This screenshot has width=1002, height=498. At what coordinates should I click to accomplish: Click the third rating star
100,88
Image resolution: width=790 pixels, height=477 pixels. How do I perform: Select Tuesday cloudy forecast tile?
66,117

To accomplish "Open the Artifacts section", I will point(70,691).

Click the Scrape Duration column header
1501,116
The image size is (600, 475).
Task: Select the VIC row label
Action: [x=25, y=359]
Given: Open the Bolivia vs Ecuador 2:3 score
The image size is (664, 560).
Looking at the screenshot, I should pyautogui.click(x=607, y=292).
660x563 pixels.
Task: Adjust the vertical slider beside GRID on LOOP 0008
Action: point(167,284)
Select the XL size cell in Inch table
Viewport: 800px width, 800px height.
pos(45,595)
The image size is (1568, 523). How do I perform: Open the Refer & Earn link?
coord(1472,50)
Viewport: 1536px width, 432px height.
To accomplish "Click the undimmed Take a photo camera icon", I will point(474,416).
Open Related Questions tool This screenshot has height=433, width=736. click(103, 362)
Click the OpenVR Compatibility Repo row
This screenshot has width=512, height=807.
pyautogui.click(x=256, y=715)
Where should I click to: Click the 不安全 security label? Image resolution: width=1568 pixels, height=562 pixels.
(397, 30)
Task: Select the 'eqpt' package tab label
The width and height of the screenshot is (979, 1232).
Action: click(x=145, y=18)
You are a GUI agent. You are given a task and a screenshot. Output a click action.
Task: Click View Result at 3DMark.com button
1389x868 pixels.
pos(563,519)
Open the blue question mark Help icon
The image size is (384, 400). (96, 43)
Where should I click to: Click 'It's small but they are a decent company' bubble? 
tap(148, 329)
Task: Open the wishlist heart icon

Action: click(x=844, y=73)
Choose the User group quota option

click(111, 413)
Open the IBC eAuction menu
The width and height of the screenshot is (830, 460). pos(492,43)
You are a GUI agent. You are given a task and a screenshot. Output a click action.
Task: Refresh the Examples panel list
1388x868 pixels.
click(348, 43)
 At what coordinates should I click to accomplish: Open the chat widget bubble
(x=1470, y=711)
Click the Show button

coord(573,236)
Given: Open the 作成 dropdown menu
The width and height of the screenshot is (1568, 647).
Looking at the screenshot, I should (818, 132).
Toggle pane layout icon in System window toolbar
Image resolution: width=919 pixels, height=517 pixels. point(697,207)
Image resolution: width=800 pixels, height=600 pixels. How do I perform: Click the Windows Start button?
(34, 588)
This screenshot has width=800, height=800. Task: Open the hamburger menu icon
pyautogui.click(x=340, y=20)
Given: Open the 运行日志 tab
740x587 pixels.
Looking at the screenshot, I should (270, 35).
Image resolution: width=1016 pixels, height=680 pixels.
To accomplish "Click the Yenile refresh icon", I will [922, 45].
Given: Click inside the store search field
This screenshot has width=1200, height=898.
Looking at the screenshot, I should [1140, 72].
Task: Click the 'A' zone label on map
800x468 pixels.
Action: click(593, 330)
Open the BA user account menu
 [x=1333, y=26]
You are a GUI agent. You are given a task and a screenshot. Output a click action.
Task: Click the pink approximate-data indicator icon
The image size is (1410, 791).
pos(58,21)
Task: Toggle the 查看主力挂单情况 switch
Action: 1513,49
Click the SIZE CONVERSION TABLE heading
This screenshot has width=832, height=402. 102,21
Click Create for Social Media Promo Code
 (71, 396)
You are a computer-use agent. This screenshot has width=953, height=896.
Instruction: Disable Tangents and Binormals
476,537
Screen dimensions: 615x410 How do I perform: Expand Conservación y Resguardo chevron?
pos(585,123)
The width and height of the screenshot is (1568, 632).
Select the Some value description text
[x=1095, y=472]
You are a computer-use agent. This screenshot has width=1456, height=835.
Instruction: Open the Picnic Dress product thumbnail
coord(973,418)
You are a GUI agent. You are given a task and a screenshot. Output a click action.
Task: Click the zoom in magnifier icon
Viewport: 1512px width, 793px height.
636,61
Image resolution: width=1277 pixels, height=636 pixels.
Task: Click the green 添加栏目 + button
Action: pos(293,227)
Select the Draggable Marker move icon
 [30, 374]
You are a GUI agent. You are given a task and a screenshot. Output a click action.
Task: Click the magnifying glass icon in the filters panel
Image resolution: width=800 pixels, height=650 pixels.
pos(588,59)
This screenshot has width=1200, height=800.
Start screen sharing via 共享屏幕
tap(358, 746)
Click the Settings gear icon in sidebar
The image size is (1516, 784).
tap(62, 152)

◆ WORK REQUIRED
Copy the rows above word for word, keeping every line in its original order.

◆ TASK OUTPUT
This screenshot has width=1002, height=498. At what coordinates should I click to accomplish: Click the third rating star
100,88
Image resolution: width=790 pixels, height=477 pixels. How do I perform: Select Tuesday cloudy forecast tile?
66,117

To accomplish "Open the Artifacts section", I will point(70,691).

Click the Scrape Duration column header
1501,116
The image size is (600, 475).
Task: Select the VIC row label
Action: [x=25, y=359]
Given: Open the Bolivia vs Ecuador 2:3 score
The image size is (664, 560).
Looking at the screenshot, I should pyautogui.click(x=607, y=292).
660x563 pixels.
Task: Adjust the vertical slider beside GRID on LOOP 0008
Action: point(167,284)
Select the XL size cell in Inch table
Viewport: 800px width, 800px height.
pos(45,595)
The image size is (1568, 523). How do I perform: Open the Refer & Earn link?
coord(1472,50)
Viewport: 1536px width, 432px height.
To accomplish "Click the undimmed Take a photo camera icon", I will point(474,416).
Open Related Questions tool This screenshot has height=433, width=736. click(103, 362)
Click the OpenVR Compatibility Repo row
This screenshot has width=512, height=807.
pyautogui.click(x=256, y=715)
Where should I click to: Click the 不安全 security label? Image resolution: width=1568 pixels, height=562 pixels.
(397, 30)
Task: Select the 'eqpt' package tab label
The width and height of the screenshot is (979, 1232).
Action: click(x=145, y=18)
You are a GUI agent. You are given a task and a screenshot. Output a click action.
Task: Click View Result at 3DMark.com button
1389x868 pixels.
pos(563,519)
Open the blue question mark Help icon
The image size is (384, 400). (96, 43)
Where should I click to: Click 'It's small but they are a decent company' bubble? 
tap(148, 329)
Task: Open the wishlist heart icon

Action: click(x=844, y=73)
Choose the User group quota option

click(111, 413)
Open the IBC eAuction menu
The width and height of the screenshot is (830, 460). pos(492,43)
You are a GUI agent. You are given a task and a screenshot. Output a click action.
Task: Refresh the Examples panel list
1388x868 pixels.
click(348, 43)
 At what coordinates should I click to accomplish: Open the chat widget bubble
(x=1470, y=711)
Click the Show button

coord(573,236)
Given: Open the 作成 dropdown menu
The width and height of the screenshot is (1568, 647).
Looking at the screenshot, I should (818, 132).
Toggle pane layout icon in System window toolbar
Image resolution: width=919 pixels, height=517 pixels. point(697,207)
Image resolution: width=800 pixels, height=600 pixels. How do I perform: Click the Windows Start button?
(34, 588)
This screenshot has width=800, height=800. Task: Open the hamburger menu icon
pyautogui.click(x=340, y=20)
Given: Open the 运行日志 tab
740x587 pixels.
Looking at the screenshot, I should (270, 35).
Image resolution: width=1016 pixels, height=680 pixels.
To accomplish "Click the Yenile refresh icon", I will [922, 45].
Given: Click inside the store search field
This screenshot has width=1200, height=898.
Looking at the screenshot, I should [1140, 72].
Task: Click the 'A' zone label on map
800x468 pixels.
Action: click(593, 330)
Open the BA user account menu
 [x=1333, y=26]
You are a GUI agent. You are given a task and a screenshot. Output a click action.
Task: Click the pink approximate-data indicator icon
The image size is (1410, 791).
pos(58,21)
Task: Toggle the 查看主力挂单情况 switch
Action: 1513,49
Click the SIZE CONVERSION TABLE heading
This screenshot has width=832, height=402. 102,21
Click Create for Social Media Promo Code
 (71, 396)
You are a computer-use agent. This screenshot has width=953, height=896.
Instruction: Disable Tangents and Binormals
476,537
Screen dimensions: 615x410 How do I perform: Expand Conservación y Resguardo chevron?
pos(585,123)
The width and height of the screenshot is (1568, 632).
Select the Some value description text
[x=1095, y=472]
You are a computer-use agent. This screenshot has width=1456, height=835.
Instruction: Open the Picnic Dress product thumbnail
coord(973,418)
You are a GUI agent. You are given a task and a screenshot. Output a click action.
Task: Click the zoom in magnifier icon
Viewport: 1512px width, 793px height.
636,61
Image resolution: width=1277 pixels, height=636 pixels.
Task: Click the green 添加栏目 + button
Action: pos(293,227)
Select the Draggable Marker move icon
 [30, 374]
You are a GUI agent. You are given a task and a screenshot. Output a click action.
Task: Click the magnifying glass icon in the filters panel
Image resolution: width=800 pixels, height=650 pixels.
pos(588,59)
This screenshot has width=1200, height=800.
Start screen sharing via 共享屏幕
tap(358, 746)
Click the Settings gear icon in sidebar
The image size is (1516, 784).
tap(62, 152)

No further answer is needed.